OK, well that title kind of gives away the end of the story, but it’s still a good one.
Earlier this week I launched a new site for a client. As part of the usual process, I submitted their
sitemap.xml file to Google Search Console and Bing Webmaster Tools. Usually that’s all it takes for a new site to get indexed within 1-3 days.
But it seemed to be taking longer than usual for this client, and I decided to investigate the situation.
I should note that we did a private “soft launch” of the site about a week prior to the official launch. During that time I had a robots “noindex” directive turned on so it wouldn’t start showing up in search engines prematurely.
I went into Google Search Console to request a re-crawl.

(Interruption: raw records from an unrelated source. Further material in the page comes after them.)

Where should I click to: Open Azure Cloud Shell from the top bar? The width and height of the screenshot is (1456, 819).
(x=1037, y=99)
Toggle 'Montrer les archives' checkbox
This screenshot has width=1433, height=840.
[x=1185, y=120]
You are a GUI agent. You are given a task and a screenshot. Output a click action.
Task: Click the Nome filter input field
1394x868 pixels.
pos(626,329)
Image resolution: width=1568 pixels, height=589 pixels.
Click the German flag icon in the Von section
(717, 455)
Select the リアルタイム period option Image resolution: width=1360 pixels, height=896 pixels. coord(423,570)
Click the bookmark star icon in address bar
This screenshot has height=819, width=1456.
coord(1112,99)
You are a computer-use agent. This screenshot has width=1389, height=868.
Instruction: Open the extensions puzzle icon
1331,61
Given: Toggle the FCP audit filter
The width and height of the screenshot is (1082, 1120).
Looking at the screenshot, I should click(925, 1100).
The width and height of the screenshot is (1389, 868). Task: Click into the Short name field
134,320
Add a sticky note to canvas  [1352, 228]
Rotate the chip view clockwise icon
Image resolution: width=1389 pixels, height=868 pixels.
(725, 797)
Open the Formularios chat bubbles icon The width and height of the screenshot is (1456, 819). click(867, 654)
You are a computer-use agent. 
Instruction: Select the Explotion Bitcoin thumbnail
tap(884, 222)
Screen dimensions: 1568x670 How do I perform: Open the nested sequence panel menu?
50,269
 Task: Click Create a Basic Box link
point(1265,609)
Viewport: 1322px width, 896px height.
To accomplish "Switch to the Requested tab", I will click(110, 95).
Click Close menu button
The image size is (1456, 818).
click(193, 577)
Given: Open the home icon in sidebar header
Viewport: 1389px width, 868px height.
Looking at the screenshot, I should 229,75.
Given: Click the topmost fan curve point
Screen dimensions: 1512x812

And that’s when I noticed this…
Well, that’s… weird. Not so much that it had read a “noindex” directive when it, unfortunately, had crawled the URL just a day before we launched — although it was a bit weird that it had crawled it at all — but that the Referring page was a totally different site that should have had no business linking to us, yet.
So then I did what anyone (?) would naturally do, I visited that URL. And much to my surprise, it redirected to our site. What??
Next I used mxtoolbox to do a DNS lookup, and suddenly it all made sense.
We’re hosting the site at Linode. And as it happens, the DNS entry for the referring site is set to the same IP address as our site. This is a virtual private server, so we’re the only people now using this IP address.
But there are a finite number of possible IP addresses, especially IPv4 addresses (about 4 billion). So they naturally get reused. This particular site was for a limited-use product that was only relevant in 2015, so it’s not too surprising that the owners of the domain took down their Linode server and relinquished the IP address. It’s unfortunate though that they didn’t think to remove the DNS entry from their zone file.
At this point, we could (a) contact them and ask them to update their DNS, but that could be convoluted and time-consuming, for no real benefit to us, (b) set up a rewrite in our server that shunts traffic that’s trying to access their product site back over to their main site, which would take less time but also wouldn’t really benefit us in any way, or (c) leave it as-is, and let the few randos who are still looking for a product that was last relevant during the Obama administration wonder why they’re instead seeing our site.
I’m going with (c).
I’m also going with submitting re-crawl requests to both Google and Bing so we can get in the priority queue, and hopefully by this time tomorrow the site will be showing up in search results.